Pittsburgh councilman Dowd resigning seat to head new children’s nonprofit
Patrick Dowd, a father of five, never stopped helping kids, even after leaving his job as a teacher and his seat on the Pittsburgh school board.
An ardent supporter of the Pittsburgh Promise scholarship program as a member of City Council, Dowd on Monday announced he will resign from council next month to head a new nonprofit, Allies for Children, on the North Side.
“There are great (child) advocacy efforts going on. We need to power up that effort,” said Dowd, 45, of Highland Park.
Dowd is serving his second, four-year council term. He ran unsuccessfully for mayor in 2009 and served on the school board from 2003 to 2007. He was a teacher before being elected to council.
Plans for the group are sketchy, but Dowd said it would work to advance President Obama’s platform to expand early childhood education.
“The time is now to support all children at every age,” said Michelle Figlar, executive director of the Pittsburgh Conference for the Development of Young Children, who attended an announcement of Dowd’s plans at Pittsburgh Creative and Performing Arts High School, Downtown.
Dowd stressed that Allies would partner with other groups to broaden their voice. One could be A+ Schools, a watchdog for Pittsburgh Public Schools.

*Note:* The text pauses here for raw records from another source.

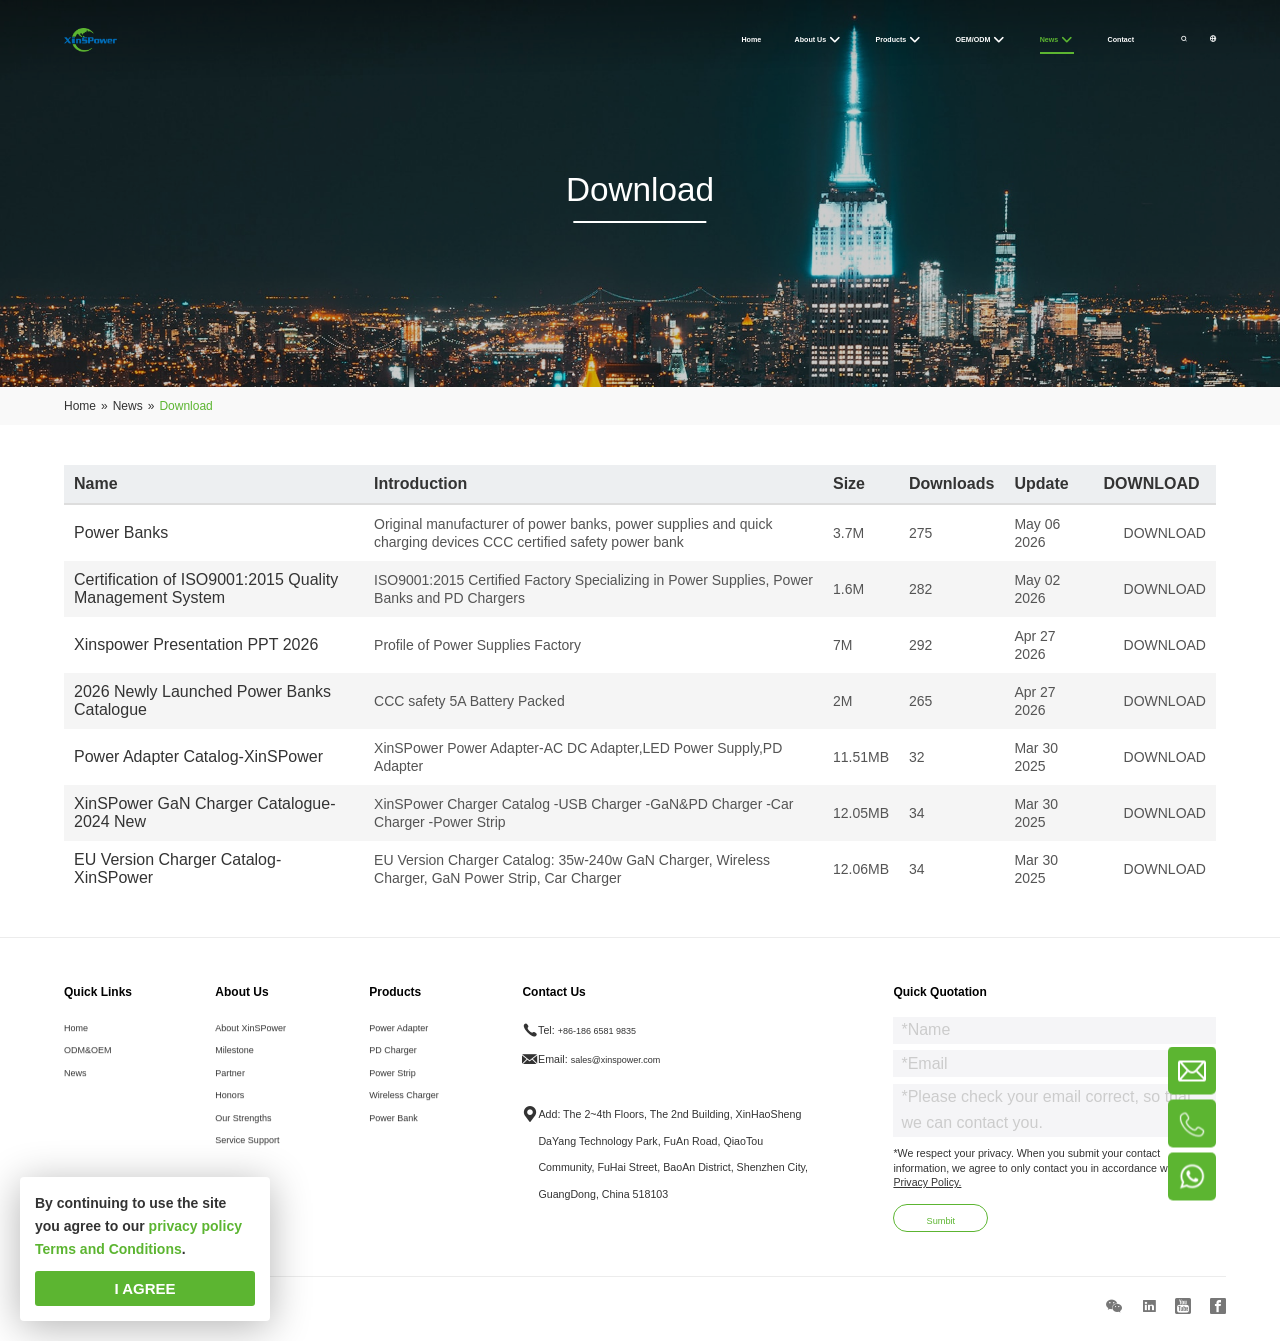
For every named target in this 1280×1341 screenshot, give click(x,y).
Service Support (247, 1173)
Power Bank (397, 1146)
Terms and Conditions (108, 1249)
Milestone (232, 1066)
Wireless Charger (410, 1120)
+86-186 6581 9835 (610, 1040)
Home (78, 1040)
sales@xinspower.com (630, 1068)
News (77, 1093)
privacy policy (195, 1226)
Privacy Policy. (927, 1192)
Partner (226, 1093)
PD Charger (397, 1066)
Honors (226, 1120)
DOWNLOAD (1165, 533)
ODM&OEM (92, 1066)
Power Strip (396, 1093)
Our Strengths (242, 1146)
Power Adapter (404, 1040)
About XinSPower (251, 1040)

“We’re looking forward to working with Patrick,” said Carey Harris, executive director of A+ Schools. “He’s been an ally on City Council, the school board and as a parent.”

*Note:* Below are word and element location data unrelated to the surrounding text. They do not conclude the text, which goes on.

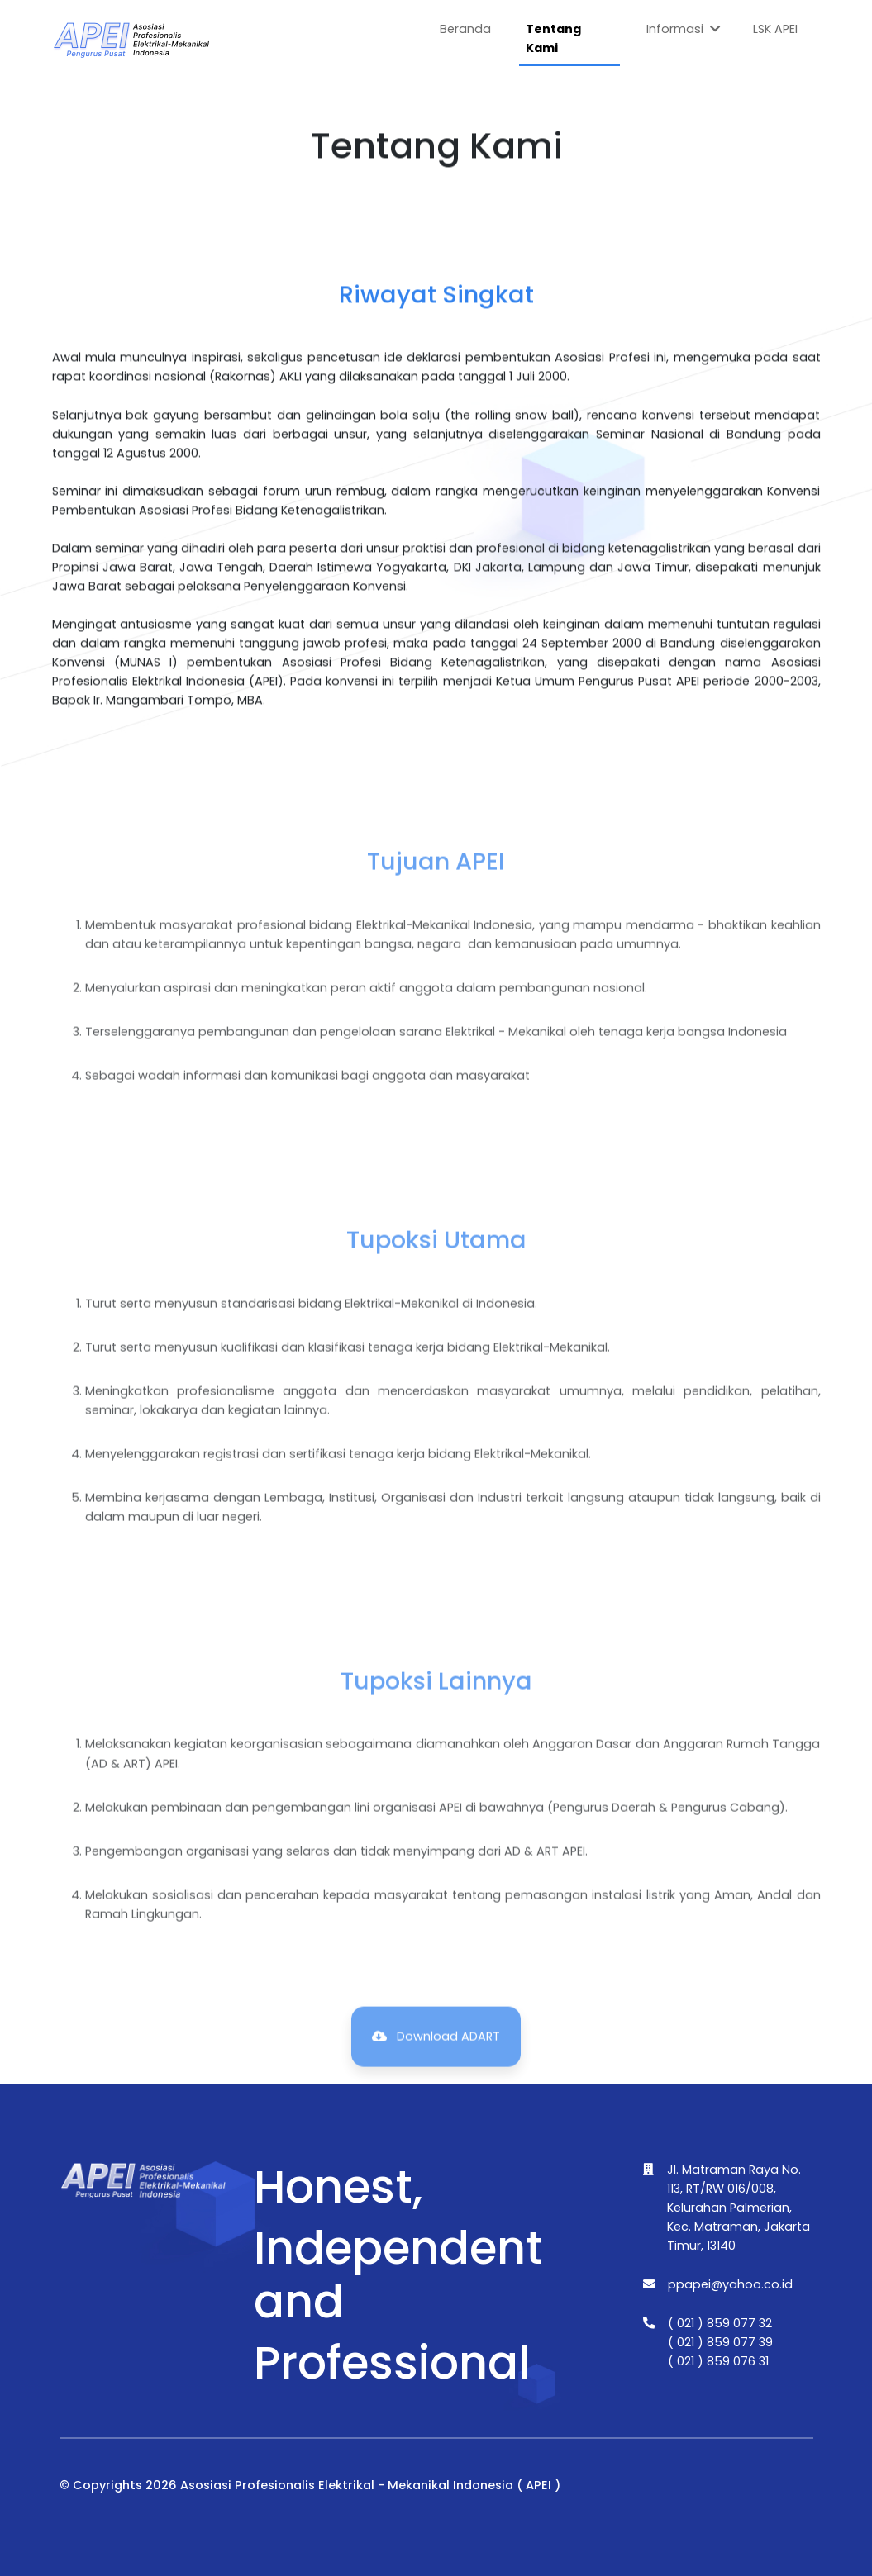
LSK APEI (775, 29)
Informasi (683, 30)
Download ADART (436, 2069)
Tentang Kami (553, 38)
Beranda (465, 29)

Based in the Children’s Museum of Pittsburgh, Allies will receive funding from The Heinz Endowments, United Way of Allegheny County and the Grable and Pittsburgh foundations.
“They’ve gone about the work of getting an outstanding candidate to lead Allies from its start,” said Gregg Behr, executive director of The Grable Foundation.

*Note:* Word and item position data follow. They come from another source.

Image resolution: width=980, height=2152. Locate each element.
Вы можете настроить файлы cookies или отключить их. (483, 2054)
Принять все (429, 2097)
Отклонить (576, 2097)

Dowd’s departure will leave a key opening on council. A vocal opponent of Mayor Luke Ravenstahl, he represents Lawrenceville, Highland Park, Morningside, Stanton Heights, Polish Hill, Bloomfield, East Liberty and Garfield.
“I think he can take the experience of his work on the school board and mix it with the politics of City Hall and put that to work,” said Councilman Bill Peduto, the Democratic nominee for mayor.
Ravenstahl set aside political differences to praise Dowd’s passion for children.
“He was an early supporter of The Pittsburgh Promise when few of us fully understood the magnitude of the impact it could have on our students and their opportunity to achieve success,” the mayor said in an email from spokeswoman Stephanie Sikora.
Peduto said he could think of 12 possible replacements for Dowd but would not identify any. Lauren Byrne, executive director of the community group Lawrenceville United in Dowd’s district and a former Ravenstahl staffer, said she was surprised and saddened to see Dowd leave. She would not say whether she is interested in the post.
Former City Councilman Len Bodack, Democratic chairman of the 10th Ward, declined to say whether he would seek the seat again.
If Dowd officially resigns July 9 or later, a special election could be held on Nov. 5, the date of the municipal election, said Allegheny County Elections Division Manager Mark Wolosik. Peduto expects that City Council President Darlene Harris will try to schedule the special election on Nov. 5 to save the city money.
Harris declined to comment before receiving official notification from Dowd that he is resigning.
The last council member to resign was Twanda Carlisle, who left in 2007 after being convicted of taking kickbacks.